Варвара не сразу вспомнила пропотевшего, которого много лет назад встречала изредка в ресторане ЦДЛ, куда ее с двумя университетскими подружками, совсем молоденькую, пропускали по блату. Он, кажется, был литератором. Прозу писал. А звали его?
— Ваня! Ваня Вернен! — закричал бородатый. — Уж вижу: забыла! А я не забыл! Смотрел на тебя тогда, думал: «Ах, Маша! Ну, как хороша, а не наша!»
Искренние глаза Вернена сияли такой доброжелательностью, что Варвара, знающая, что все на свете литераторы люто завидуют Юрочке, почти успокоилась. Радостный Вернен тут же предложил записать на пленку интервью с супругой Владимирова. Немедленно, сразу в эфир. Тут Варвара замешкалась.
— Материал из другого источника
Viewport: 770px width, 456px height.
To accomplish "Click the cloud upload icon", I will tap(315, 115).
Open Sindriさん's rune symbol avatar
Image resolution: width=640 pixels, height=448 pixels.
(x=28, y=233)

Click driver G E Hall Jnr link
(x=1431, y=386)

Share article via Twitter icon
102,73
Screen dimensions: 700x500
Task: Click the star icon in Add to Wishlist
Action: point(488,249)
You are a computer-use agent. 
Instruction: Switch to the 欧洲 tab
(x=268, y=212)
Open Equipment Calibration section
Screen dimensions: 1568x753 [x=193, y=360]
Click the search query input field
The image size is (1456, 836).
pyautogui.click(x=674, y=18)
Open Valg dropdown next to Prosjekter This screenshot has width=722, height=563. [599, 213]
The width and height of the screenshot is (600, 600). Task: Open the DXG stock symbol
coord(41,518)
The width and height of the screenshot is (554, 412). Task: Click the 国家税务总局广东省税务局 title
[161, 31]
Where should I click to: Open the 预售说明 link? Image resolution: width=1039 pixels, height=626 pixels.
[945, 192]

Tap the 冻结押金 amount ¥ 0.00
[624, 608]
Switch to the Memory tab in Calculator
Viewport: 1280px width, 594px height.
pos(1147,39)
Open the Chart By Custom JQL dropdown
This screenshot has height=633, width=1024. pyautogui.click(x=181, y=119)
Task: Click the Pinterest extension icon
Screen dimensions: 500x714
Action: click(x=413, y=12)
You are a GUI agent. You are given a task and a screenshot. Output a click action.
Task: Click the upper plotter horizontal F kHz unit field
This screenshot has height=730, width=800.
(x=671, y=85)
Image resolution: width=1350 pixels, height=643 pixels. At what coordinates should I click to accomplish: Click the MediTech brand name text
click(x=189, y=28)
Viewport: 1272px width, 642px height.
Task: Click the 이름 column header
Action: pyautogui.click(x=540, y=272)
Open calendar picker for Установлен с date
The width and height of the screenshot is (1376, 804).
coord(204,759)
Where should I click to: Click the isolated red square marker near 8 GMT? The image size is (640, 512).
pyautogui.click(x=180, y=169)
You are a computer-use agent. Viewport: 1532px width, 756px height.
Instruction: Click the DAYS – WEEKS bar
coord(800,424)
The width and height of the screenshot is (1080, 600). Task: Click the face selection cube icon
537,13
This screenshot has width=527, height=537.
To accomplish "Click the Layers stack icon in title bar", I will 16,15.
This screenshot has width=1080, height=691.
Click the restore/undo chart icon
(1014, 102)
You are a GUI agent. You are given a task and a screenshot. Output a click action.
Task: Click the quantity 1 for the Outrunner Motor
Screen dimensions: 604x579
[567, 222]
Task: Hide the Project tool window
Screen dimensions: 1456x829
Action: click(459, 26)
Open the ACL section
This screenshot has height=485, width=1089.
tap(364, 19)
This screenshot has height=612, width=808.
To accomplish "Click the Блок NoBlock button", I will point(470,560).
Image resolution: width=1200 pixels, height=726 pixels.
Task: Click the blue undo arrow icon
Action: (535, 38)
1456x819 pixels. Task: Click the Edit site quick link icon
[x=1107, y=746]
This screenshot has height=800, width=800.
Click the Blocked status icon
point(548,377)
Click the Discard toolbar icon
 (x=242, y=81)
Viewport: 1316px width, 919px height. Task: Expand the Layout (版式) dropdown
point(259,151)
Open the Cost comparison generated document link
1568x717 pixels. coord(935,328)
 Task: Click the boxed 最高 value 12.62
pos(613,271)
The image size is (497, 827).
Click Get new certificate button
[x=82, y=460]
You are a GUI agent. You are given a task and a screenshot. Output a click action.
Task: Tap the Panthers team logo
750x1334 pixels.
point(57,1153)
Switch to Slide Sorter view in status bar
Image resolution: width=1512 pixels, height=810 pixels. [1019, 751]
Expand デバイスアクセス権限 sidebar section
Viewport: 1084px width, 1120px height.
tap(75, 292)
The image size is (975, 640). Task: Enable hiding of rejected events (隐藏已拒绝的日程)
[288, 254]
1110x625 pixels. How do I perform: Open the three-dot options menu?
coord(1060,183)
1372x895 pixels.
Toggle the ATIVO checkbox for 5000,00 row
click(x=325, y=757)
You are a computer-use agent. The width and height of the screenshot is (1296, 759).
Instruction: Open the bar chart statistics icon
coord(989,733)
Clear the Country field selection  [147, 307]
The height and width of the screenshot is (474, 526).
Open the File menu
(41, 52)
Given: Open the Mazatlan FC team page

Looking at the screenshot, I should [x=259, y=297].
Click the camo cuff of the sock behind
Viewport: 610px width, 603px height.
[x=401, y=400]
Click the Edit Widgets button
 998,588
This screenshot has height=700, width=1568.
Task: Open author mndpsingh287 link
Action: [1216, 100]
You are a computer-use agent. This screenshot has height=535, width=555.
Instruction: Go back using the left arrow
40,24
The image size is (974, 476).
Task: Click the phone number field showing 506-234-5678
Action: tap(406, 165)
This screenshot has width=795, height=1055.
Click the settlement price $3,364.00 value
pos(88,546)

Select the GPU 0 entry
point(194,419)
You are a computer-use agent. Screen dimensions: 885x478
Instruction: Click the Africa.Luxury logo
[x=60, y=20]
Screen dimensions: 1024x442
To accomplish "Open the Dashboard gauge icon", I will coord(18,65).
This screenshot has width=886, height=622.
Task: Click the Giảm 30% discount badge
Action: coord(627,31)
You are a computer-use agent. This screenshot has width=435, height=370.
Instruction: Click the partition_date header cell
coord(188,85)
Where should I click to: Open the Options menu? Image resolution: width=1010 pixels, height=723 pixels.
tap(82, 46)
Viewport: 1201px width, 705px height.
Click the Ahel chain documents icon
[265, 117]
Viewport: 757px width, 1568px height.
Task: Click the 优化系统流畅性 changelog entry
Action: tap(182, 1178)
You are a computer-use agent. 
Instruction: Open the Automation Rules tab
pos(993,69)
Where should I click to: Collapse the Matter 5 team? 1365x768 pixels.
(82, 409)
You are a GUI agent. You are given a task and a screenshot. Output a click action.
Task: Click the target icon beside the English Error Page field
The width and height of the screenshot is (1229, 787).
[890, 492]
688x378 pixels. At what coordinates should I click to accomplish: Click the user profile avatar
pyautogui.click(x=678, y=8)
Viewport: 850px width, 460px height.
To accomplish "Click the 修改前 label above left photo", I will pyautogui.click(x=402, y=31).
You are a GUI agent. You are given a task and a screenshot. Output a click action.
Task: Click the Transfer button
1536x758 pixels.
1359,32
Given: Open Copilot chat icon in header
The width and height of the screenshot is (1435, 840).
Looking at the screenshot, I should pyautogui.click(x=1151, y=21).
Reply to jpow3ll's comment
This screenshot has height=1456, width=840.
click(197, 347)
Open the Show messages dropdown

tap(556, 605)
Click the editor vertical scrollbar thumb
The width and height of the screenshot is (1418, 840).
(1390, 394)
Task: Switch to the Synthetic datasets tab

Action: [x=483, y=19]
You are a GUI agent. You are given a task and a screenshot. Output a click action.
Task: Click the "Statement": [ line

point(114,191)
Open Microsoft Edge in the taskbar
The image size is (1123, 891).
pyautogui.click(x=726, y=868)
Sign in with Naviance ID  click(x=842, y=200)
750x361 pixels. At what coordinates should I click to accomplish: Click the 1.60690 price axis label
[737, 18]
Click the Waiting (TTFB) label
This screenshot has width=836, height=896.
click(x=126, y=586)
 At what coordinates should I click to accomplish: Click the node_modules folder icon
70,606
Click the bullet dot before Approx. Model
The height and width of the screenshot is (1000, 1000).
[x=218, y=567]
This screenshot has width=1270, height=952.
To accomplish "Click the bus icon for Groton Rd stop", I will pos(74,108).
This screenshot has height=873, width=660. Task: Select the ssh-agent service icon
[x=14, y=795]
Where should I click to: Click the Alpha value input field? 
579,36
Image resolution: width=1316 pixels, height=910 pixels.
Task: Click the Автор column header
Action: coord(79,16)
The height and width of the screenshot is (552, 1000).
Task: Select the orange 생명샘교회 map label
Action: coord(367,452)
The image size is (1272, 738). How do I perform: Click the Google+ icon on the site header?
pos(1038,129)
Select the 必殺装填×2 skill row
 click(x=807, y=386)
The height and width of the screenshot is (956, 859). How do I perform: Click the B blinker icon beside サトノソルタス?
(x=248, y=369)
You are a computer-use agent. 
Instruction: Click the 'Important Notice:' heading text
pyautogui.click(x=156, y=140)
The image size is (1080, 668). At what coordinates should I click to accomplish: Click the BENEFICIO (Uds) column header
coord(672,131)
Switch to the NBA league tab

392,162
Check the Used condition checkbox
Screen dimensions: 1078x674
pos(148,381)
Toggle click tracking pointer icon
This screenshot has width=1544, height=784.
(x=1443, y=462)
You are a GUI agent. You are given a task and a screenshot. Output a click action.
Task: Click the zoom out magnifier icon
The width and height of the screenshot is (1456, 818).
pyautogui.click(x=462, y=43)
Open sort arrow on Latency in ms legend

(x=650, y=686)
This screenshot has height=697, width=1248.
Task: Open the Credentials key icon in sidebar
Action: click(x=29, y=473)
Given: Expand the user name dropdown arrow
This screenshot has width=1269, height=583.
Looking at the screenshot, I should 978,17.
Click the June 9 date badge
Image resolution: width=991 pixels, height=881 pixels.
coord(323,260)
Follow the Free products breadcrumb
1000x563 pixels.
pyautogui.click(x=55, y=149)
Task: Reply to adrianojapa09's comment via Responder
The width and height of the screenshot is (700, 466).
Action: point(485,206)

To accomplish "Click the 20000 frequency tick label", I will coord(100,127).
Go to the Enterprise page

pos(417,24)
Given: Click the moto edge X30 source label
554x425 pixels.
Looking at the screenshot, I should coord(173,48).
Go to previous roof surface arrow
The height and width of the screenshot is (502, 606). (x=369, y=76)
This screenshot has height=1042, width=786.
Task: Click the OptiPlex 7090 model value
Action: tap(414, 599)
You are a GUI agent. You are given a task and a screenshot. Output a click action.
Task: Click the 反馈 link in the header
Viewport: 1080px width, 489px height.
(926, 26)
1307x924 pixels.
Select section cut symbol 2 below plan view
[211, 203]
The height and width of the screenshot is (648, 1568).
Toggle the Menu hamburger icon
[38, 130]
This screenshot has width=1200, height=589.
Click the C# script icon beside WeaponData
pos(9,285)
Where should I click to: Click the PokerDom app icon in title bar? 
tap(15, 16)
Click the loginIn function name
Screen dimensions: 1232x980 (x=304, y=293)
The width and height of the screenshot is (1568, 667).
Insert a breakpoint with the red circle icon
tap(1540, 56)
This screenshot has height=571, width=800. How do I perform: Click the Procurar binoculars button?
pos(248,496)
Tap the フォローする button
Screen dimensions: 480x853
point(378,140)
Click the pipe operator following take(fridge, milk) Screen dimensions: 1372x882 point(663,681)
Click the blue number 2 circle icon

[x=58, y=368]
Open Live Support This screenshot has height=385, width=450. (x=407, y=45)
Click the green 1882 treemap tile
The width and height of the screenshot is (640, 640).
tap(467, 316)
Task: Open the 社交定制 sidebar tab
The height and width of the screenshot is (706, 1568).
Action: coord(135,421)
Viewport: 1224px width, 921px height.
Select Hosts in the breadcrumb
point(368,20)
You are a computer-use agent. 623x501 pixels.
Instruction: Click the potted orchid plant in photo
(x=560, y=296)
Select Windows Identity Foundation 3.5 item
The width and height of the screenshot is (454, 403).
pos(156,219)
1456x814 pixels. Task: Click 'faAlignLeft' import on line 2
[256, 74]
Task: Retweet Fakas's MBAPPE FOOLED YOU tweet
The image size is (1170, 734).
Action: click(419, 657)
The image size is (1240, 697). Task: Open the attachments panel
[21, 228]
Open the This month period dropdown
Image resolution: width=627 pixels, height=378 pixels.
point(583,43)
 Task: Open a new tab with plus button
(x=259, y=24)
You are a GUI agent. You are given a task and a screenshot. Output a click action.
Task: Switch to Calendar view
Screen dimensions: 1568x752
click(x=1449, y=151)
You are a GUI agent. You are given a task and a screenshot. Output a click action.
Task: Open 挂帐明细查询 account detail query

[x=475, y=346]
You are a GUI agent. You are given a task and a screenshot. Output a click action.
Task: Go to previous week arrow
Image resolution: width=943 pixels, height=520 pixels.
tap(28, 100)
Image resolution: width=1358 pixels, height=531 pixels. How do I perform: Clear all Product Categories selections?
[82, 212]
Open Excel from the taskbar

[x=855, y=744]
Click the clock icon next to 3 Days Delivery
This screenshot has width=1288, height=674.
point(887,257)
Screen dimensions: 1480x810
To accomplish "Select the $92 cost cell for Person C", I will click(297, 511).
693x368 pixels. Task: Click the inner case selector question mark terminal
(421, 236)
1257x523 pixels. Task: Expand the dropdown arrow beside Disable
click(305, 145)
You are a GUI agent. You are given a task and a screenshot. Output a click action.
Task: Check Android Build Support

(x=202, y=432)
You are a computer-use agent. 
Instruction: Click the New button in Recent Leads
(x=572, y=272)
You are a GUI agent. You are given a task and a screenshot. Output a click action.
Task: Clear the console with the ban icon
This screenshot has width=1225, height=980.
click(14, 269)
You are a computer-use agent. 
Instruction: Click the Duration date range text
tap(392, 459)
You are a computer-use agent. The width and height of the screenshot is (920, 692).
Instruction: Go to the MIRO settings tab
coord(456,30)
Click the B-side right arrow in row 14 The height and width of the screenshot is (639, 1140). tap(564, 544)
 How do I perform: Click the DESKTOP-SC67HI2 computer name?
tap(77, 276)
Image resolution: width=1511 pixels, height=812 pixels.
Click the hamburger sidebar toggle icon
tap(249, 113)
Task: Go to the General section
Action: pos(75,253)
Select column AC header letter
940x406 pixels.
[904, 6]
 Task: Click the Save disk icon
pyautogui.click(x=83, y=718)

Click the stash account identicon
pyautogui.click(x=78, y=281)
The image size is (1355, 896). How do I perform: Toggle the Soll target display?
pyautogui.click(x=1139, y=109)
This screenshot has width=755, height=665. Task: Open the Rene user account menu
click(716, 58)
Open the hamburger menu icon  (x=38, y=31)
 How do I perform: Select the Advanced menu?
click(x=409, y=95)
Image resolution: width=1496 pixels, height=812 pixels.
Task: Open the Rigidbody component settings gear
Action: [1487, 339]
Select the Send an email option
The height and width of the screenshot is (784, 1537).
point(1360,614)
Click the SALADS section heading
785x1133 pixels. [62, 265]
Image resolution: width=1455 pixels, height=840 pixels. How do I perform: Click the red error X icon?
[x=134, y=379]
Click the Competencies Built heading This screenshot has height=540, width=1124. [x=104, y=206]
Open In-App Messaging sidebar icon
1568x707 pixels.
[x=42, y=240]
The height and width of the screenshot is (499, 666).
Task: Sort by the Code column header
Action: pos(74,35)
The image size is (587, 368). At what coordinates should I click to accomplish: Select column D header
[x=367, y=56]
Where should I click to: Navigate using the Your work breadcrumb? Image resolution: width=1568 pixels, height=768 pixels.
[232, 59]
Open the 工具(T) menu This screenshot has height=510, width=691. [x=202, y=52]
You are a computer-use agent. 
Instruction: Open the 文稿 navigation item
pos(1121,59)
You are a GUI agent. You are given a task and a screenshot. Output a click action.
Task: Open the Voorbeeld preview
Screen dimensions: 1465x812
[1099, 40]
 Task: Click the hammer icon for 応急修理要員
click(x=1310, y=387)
Юрочка мог и не одобрить ее самостоятельности.
— Сначала мы отрепетируем, Варя! — не давая ей опомниться, продолжал Вернен. — На сколько вы к нам?
— Я сегодня уеду.
— А мы не отпустим! Ведь правда, Петюня? Засели там, в этом своем Нюренберге!
— Мы с Юрой во Франкфурте, не в Нюрнберге, — сказала Варвара.
— А мне — один хрен! Я вашу Германию так называю! А что, я не прав? Ведь фашист на фашисте! А здесь вы где, Варенька? Кто у вас в Праге?
— Так я же сказала: нигде! Я на поезд…
— Какой еще поезд? Ведь правда, Петюня? Жены моей нет, — тут Ваня Вернен спохватился. — Вернется жена моя вечером. Милости просим!
Варвара Сергевна попросила разрешения позвонить Юрочке и спросить, как он отнесется к тому, что она задержится в Праге на целый день. Владимиров звучал глуховато и напряженно, к телефону подошел не сразу: опять, значит, изнемогает в работе. Положив трубку, Варвара почувствовала вдруг такую тоску по этому тихому обожаемому человеку и такое неистовое желание показать всему миру, кто такой Юрий Владимиров, что согласилась и на утомительные разговоры Вернена, и на ночевку в чужом доме, и на завтрашнее интервью. В ожидании вечера успела, кстати, еще пройтись по магазинам, где, разные вещи примерив, со вздохом купила в конце концов только носочки. В пять часов пополудни, как договаривались, Варвара вошла в массивный и прохладный подъезд старого пражского дома, живо напомнившего ей арбатские старые дома, поднялась на четвертый этаж по каменной, со стертыми ступенями, широкой лестнице и позвонила в высокую и добротную дверь.
Ваня Вернен в цветастой гавайской рубашке, подчеркивающей простодушие его улыбки, — весь в розовых птицах и синих лианах, в широких, почти до колен, красных шортах, с сигарой во рту, как родственник, стиснул Варвару в объятьях.
— Ну, слава те, Господи! Свиделись! Варька! Ведь как расцвела! Была-то как палка: худющая, бледная! А вышла — царица!